▶ Your task
The answer must consist of each line of the records below that contains the string "Identify".
===== Records supplied
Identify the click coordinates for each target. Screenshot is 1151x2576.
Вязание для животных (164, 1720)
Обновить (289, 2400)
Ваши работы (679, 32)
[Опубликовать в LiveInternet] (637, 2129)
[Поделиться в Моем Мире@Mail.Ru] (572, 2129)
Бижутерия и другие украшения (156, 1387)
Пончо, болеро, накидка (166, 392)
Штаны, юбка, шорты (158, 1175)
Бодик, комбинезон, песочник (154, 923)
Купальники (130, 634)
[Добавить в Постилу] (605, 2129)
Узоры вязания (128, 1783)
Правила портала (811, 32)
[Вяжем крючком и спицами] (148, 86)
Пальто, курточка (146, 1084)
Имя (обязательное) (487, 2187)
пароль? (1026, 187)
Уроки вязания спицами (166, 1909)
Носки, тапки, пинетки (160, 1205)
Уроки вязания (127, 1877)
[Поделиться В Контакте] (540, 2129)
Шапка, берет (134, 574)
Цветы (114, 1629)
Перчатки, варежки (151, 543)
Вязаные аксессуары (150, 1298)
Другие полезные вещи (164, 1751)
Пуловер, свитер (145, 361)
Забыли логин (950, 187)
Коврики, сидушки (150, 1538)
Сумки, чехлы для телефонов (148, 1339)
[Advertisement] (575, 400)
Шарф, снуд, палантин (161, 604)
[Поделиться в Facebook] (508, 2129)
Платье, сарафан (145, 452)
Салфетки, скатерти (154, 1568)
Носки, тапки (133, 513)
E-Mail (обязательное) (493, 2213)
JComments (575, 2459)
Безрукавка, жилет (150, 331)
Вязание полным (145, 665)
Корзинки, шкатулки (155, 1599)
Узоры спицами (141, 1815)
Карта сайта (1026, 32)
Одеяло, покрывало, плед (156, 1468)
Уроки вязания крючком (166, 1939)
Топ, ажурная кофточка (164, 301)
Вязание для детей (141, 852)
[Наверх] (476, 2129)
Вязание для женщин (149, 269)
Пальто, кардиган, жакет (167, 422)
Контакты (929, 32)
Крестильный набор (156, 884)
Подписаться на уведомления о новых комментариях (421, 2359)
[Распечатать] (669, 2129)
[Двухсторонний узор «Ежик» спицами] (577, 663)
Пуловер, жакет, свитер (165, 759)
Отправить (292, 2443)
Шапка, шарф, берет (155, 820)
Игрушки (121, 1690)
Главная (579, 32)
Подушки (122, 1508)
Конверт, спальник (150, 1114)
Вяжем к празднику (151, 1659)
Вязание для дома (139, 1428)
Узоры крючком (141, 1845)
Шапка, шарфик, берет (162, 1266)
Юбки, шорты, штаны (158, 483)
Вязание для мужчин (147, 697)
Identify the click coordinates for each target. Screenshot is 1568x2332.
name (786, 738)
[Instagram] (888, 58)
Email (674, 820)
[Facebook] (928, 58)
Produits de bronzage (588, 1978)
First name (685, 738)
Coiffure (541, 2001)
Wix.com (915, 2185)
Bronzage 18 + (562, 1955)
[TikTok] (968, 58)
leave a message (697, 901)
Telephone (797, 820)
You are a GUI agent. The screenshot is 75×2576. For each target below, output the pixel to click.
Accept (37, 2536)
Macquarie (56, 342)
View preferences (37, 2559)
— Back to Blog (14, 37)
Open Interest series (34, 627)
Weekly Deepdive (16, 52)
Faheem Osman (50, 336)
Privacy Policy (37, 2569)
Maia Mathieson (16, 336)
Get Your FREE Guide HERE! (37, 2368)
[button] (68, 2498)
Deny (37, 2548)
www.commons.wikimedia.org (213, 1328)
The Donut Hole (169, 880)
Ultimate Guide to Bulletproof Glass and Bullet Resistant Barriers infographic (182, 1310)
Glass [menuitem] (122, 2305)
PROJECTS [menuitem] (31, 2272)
==========
▶ Response area
Identify the click coordinates for each target. Screenshot is 1151x2576.
Identify the click coordinates for each target. Screenshot is 1568x2332.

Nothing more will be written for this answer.